I do think they made the decision too early though and should have waited until we know how long they were going to need to furlough.
It's just funny the moral high ground anyone in here is taking over one opinion or the other. Like anyone here knows what it's like to have to make decisions regarding a business of that size while having to worry about how the world is going to judge you.
The argument of not cutting staff wages by 20%, or in some cases the seperate moral argument against using the Government's furlough scheme is overly simplistic.
Some feel we should cut transfer budgets and youth development budgets before the non-playing staffs wages. The idea of protecting our spending budget is being considered heartless and immoral by some. Or, at least a sacrifice worth making.
But that is to forget the entire purpose of the 'football business'.
If the club has to limit the talent it is able to buy, or able to develop, then that will directly impact on-field performance. If the on-field performance is hindered, then that puts the club at risk of not being as competitve and dropping down the League table and missing out on cup revenue, gate receipts, merchandise sales, TV money etc. Our revenue hit would be a vicious circle.
Levy was trying to protect us from that risk by diversifying the uses of the stadium. Spread the risk, create new revenue streams. Don't allow the financial stability of the club be at the mercy of the squads form. Unfortunately, this pandemic and the weird desire from fans for the club to take the 100% overhead hit, is the perfect storm of ways to strangle the clubs intentions to mitigate it's financial risks!
So, anyway, what would happen if we act like investment in the playing staff is a luxury that we can afford to sacrifice? We'd probably end up in a position where we have to sack non-playing staff.
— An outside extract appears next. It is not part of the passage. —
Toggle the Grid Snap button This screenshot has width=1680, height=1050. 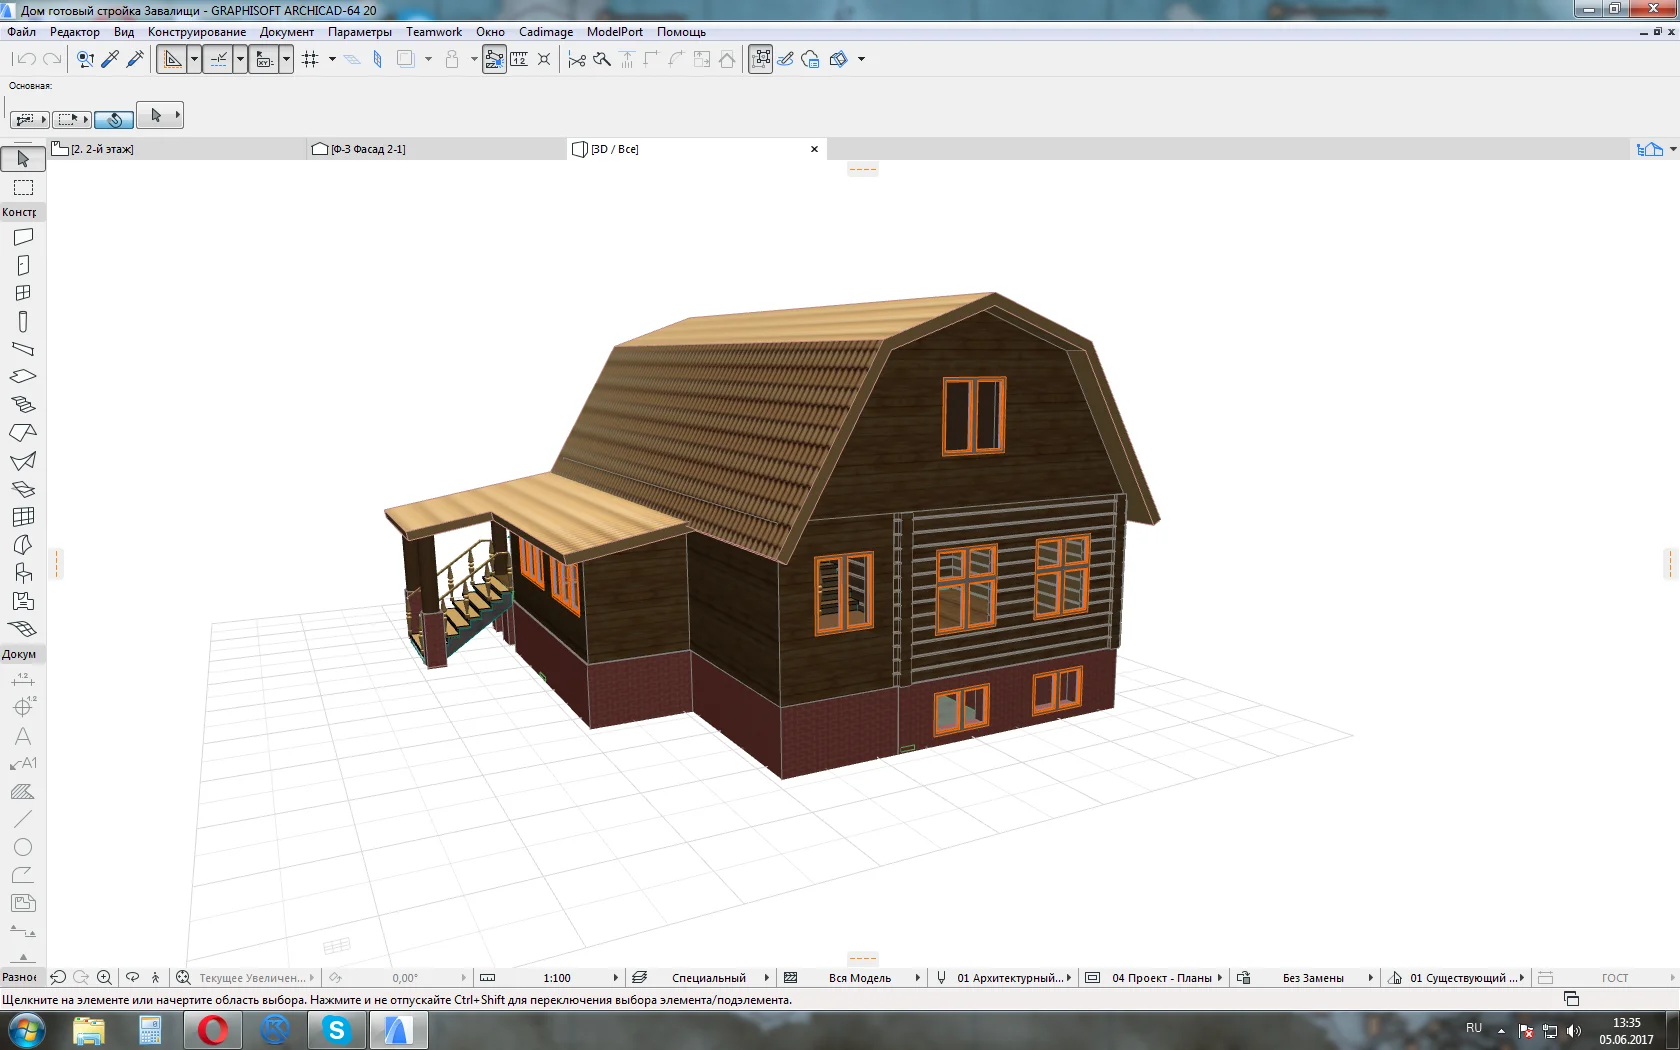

Imagine it was a different industry. Say a computer hardware manufacturer. If they were put in this situation by their customers, protesting against using a government scheme, or cutting 20% of the wages etc, what would be the other option?
Cut the R&D budget? Don't buy the latest manufacturing equipment, to instead pay the staff's wages? To do that would harm the future success of the business. It may not be able to keep up with it's competitors. It may become less successful, stuck using ageing hardware and not being able to keep up with advances.
To demand the staff wages are paid by the company themselves, and to sacrifice it's ability to remain competitive in the market place in future, puts those very same jobs at risk by putting the future success of the company at risk.
Now, all of this may be academic. Finger's crossed that life can somehow return to normal within the next month or so. Then this whole argument will have been a storm in a teacup. But you have to plan for worse than the best case scenario, and in that event the priorities some fans have chosen are going to do so much harm to the club, that the staff they're trying to protect are going to be the worst affected.